Hernán se reincorporó y se acomodó correctamente en su lugar, se arrimó con su silla para quedar cerca de Soledad, que estaba aferrada al sorbete de su trago largo con la mirada baja. Había olvidado esa parte oscura de su vida en cuarentena. Hernán volvió a levantarle el mentón con dos dedos, y al mirarlo pudo ver a ese humano que la había amado en pocas ocasiones.

—¿Leandro te golpeaba? —preguntó, dejando una caricia en su mentón con el dedo pulgar.

—Una sola vez, pero yo no me amedrenté, por poco muere asfixiado en mis manos —recordó con una risa amarga.

—¿Y después de eso? ¿Cómo seguiste? —Hernán seguía acariciando su mentón con el pulgar.

—Como pude. Haciendo oídos sordos a su violencia verbal, cuando me trataba de gorda come donas porque pasaba mucho tiempo sentada en la computadora tomando pedidos, o componiendo mis canciones.

—Pensando en mí... —dedujo Hernán en un susurro, luego de haber escuchado todo su material.

—Es que básicamente discutimos por vos... —sonrió con amargura—. Me preguntó si me cogías rico en los probadores cuando te llevaba la dona, en sus palabras textuales —rio con desdén—. Que él no era boludo, y no podía tardar más de veinte minutos en hacerte la entrega.

La mano de Hernán pasó de levantar su mentón y acariciar su barbilla, a sostener su mejilla, trasladado esa caricia con el pulgar a su rostro. Soledad se acomodó en su mano, como un gatito en busca de caricias.

—Perdón por haber sido tan cobarde, Solcito —soltó el humano, con el tono prestado del demonio.

—Yo también fui cobarde —admitió, apoyando su mano sobre la de Hernán en su rostro—. En realidad, cobarde no sería la palabra correcta, más bien, digamos... Aniñada. Esperaba que vinieras y me dijeras en la cara lo mismo que le dijiste a Jorge, como si fueras un príncipe azul de un cuento de hadas.
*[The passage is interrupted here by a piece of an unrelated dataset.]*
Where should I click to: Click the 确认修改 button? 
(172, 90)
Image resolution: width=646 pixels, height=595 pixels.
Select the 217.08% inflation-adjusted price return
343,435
—Yo quería todo con vos, absolutamente todo —confirmó, con los ojos más claros que nunca, era la primera vez que veía el café en sus orbes—. Pero me acobardé justamente por eso. Te veía tan aniñada, tan perfecta... Y yo no era precisamente un príncipe en ese momento.

—Ahora sí lo sos —afirmó, dejando una caricia sobre su mano—. Te convertí en príncipe y el resultado se lo llevó otra. Solo por saber... ¿Al menos me amaste?
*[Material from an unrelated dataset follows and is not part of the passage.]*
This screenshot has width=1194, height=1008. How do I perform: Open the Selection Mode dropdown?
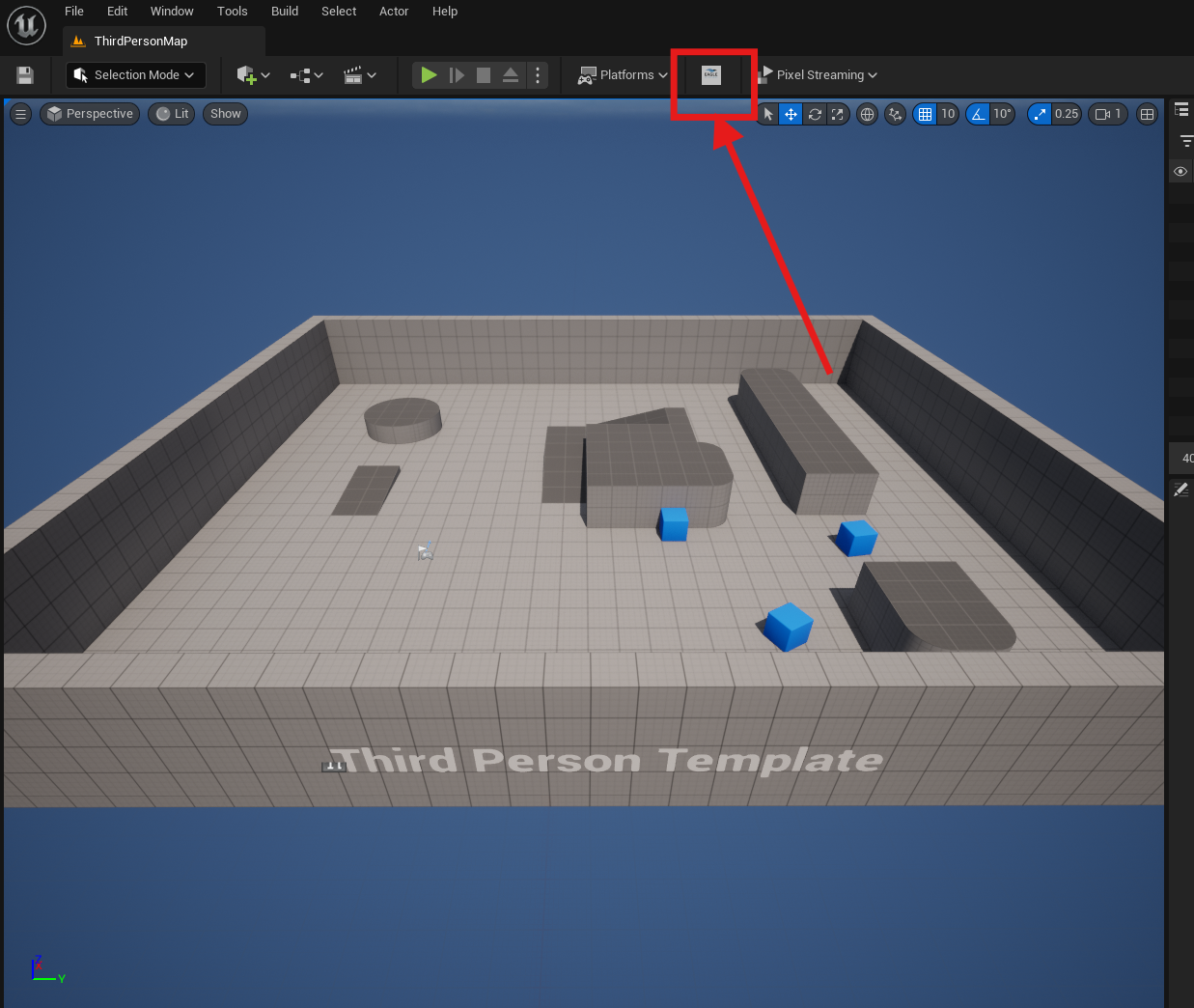click(135, 75)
—Con locura. Te amé con cada trazo de mis bocetos, te amé con mi máquina de coser, te amé con mis manos aquella noche en Lavalle cuando retoqué tu vestido...

—Aún me amás —lo cortó, incrédula—. Me lo dicen tus tiendas.

Soledad se mordió el labio cuando comprendió que ambos habían hecho arte con ese amor no concretado. Ella con sus canciones, él con sus diseños. Hernán retiró la mano de su rostro, y volvió a tomar distancia. Bebió un sorbo de su gaseosa sin dirigirle la mirada.

—Gracias por remarcar que soy un marido de mierda —escupió, retomando la oscuridad en sus ojos y el tono infernal.

No lo había negado, pero su incomodidad lo afirmaba. Hernán aún la amaba.